The Oncogenic Action of NRF2 Depends on De-glycation by Fructosamine-3-Kinase
Author(s) -
Viraj R. Sanghvi,
Josef Leibold,
Marco Mina,
Prathibha Mohan,
Marjan Berishaj,
Zhuoning Li,
Matthew M. Miele,
Nathalie Lailler,
Chunying Zhao,
Elisa de Stanchina,
Agnès Viale,
Leila Akkari,
Scott W. Lowe,
Giovanni Ciriello,
Ronald C. Hendrickson,
Hans-Guido Wendel
Publication year - 2019
Publication title -
cell
Language(s) - English
Resource type - Journals
SCImago Journal Rank - 26.304
H-Index - 776
eISSN - 1097-4172
pISSN - 0092-8674
DOI - 10.1016/j.cell.2019.07.031
Subject(s) - glycation , biology , fructosamine , keap1 , histone , kinase , microbiology and biotechnology , transcription factor , biochemistry , diabetes mellitus , receptor , endocrinology , gene
The NRF2 transcription factor controls a cell stress program that is implicated in cancer and there is great interest in targeting NRF2 for therapy. We show that NRF2 activity depends on Fructosamine-3-kinase (FN3K)-a kinase that triggers protein de-glycation.
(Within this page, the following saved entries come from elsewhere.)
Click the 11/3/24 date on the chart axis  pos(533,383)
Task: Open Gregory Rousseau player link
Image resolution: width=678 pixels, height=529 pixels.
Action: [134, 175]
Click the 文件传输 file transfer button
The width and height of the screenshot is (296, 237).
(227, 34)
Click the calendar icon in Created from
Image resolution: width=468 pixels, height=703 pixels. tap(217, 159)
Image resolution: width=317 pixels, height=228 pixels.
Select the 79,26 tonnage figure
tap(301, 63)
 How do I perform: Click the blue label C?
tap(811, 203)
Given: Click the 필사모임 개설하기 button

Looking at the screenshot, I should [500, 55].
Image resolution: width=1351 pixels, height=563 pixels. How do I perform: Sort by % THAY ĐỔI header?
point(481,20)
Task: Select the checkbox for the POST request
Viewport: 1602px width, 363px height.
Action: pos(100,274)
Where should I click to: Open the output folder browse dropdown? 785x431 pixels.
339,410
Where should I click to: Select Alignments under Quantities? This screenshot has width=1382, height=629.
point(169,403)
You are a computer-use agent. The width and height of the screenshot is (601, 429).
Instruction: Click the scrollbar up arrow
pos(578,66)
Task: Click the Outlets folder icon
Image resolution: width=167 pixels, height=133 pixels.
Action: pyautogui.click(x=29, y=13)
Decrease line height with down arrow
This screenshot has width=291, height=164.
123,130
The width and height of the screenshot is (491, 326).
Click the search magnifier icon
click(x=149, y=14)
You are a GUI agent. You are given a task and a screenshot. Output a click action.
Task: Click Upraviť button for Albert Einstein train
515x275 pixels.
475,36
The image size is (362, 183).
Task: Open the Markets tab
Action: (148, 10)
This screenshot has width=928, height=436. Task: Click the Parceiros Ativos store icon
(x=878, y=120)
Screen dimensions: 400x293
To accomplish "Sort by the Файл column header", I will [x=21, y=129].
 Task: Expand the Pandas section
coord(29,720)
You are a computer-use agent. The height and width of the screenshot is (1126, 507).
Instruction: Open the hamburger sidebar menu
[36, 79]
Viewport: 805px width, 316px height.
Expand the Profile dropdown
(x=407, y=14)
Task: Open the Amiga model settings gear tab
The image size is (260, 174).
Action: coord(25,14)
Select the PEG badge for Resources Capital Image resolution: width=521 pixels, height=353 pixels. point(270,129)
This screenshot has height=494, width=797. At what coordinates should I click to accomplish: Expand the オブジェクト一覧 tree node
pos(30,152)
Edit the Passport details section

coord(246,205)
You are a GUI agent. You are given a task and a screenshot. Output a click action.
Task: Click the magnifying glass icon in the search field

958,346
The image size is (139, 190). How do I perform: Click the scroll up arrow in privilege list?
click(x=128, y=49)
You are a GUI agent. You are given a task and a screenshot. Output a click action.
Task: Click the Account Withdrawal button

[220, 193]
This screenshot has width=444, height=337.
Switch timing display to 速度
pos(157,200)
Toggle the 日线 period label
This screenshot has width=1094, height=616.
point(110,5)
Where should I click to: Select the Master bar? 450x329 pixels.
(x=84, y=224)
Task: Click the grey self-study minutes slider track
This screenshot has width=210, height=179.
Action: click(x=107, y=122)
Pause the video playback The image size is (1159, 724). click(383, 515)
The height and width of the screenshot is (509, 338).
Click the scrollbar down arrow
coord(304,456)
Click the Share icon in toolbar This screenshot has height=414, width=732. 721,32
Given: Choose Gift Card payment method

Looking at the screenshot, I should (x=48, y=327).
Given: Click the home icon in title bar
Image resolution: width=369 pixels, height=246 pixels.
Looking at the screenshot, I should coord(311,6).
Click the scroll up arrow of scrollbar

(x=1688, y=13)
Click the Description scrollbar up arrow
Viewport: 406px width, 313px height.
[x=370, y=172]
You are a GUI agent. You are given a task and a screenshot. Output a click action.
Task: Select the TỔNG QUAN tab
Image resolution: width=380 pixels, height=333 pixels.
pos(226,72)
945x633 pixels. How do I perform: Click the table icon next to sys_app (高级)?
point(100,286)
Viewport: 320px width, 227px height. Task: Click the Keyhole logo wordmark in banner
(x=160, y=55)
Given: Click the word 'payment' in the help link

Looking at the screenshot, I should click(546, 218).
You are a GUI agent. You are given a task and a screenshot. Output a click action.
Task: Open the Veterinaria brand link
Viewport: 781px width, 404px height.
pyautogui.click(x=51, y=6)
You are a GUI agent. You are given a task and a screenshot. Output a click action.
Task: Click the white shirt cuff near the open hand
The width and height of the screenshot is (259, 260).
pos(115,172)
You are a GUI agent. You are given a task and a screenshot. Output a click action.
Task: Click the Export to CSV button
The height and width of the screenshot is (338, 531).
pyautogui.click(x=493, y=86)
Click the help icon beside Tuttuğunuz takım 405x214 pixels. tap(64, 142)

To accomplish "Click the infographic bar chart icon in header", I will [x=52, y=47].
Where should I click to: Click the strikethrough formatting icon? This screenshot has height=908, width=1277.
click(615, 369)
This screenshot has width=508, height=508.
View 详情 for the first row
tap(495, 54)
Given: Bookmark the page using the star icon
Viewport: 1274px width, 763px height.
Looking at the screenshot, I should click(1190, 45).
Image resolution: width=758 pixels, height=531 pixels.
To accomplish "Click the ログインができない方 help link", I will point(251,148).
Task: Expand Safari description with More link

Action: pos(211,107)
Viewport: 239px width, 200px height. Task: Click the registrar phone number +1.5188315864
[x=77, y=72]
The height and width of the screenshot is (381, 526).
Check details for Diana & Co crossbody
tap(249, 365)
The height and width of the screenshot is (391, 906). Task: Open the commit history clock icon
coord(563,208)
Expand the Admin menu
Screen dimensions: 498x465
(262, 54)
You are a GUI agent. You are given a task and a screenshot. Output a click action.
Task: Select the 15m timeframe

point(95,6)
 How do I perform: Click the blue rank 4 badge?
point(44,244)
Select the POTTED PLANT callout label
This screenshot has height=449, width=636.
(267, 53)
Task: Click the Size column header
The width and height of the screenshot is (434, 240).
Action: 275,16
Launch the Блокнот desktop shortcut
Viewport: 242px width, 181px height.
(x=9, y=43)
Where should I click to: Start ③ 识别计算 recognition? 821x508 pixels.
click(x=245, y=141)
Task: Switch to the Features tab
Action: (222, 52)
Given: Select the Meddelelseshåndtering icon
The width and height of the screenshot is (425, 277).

In its absence, NRF2 is extensively glycated, unstable, and defective at binding to small MAF proteins and transcriptional activation. Moreover, the development of hepatocellular carcinoma triggered by MYC and Keap1 inactivation depends on FN3K in vivo. N-acetyl cysteine treatment partially rescues the effects of FN3K loss on NRF2 driven tumor phenotypes indicating a key role for NRF2-mediated redox balance. Mass spectrometry reveals that other proteins undergo FN3K-sensitive glycation, including translation factors, heat shock proteins, and histones. How glycation affects their functions remains to be defined. In summary, our study reveals a surprising role for the glycation of cellular proteins and implicates FN3K as targetable modulator of NRF2 activity in cancer.